Governo trava ações da PF, dizem sindicatos

Por Carolina Santos
Protesto de agentes parou o Eixo Monumental em julho | Antonio Cruz/ABr Protesto de agentes parou o Eixo Monumental em julho | Antonio Cruz/ABr

A Fenapref (Federação Nacional dos Policiais Federais), que reúne os 27 sindicatos de agentes no país, acusa o governo de promover o sucateamento e a desvalorização da corporação.
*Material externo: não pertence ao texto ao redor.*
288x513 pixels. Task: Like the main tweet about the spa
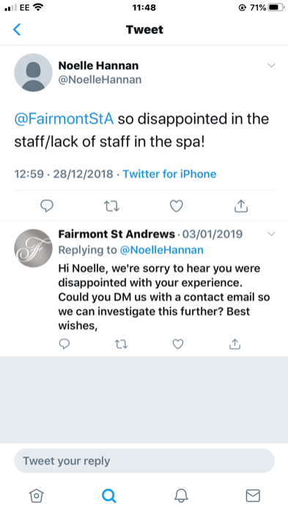pos(177,206)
As estatísticas apresentadas pelos policiais mostram que a capacidade investigativa contra crimes de corrupção caiu até 96% nos últimos sete anos.

O presidente da Fenapref, Jones Leal, afirma que a corporação passa por seu momento mais crítico. “Os problemas são diversos, desde assédio moral a interferências políticas nas investigações”, diz. Ele também afirma que as operações têm sido deflagradas cada vez mais precocemente e de forma regional, enfraquecendo a atuação federal da corporação.
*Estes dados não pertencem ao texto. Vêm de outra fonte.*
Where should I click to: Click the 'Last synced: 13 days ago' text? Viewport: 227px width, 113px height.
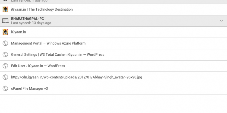click(31, 23)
Desde 2007, data indicada pela Fenapref como o início das interferências do governo, as investigações contra apropriação do dinheiro público por servidores federais, por exemplo, caiu de 1.085 para 185, uma redução de 83%. O número de funcionários públicos presos caiu de 310 para 65 até dezembro, 79% a menos.

Queixas

O problema, no entanto, não está só na etapa da investigação.  Dados da Procuradoria da República mostram que cerca de 70% dos inquéritos que a PF encaminha anualmente ao Ministério Público ficam em aberto e apenas 8% deles se convertem em denúncias encaminhadas ao Judiciário. O impacto deste problema está na redução de 19% no número de operações nacionais deflagradas no último ano.

A estruturação da carreira também é tida como um dos pontos fracos da corporação. “Hoje temos policiais experientes sendo chefiados por pessoas recém-aprovadas em concurso e que nada sabem de investigação”, acusa Leal. Desde 2007 foram feitos cinco concursos públicos para a PF para tentar conter a evasão de profissionais. Nos últimos quatro anos, 751 agentes abandonaram a corporação, o que representa 11% do efetivo atual, de 6.284 policiais. A categoria não recebe aumentos reis desde 2006 e alega que no período a inflação corroeu 40% dos rendimentos mensais.

A direção da Polícia Federal foi procurada pelo Metro Jornal, mas não se pronunciou até o fechamento desta edição.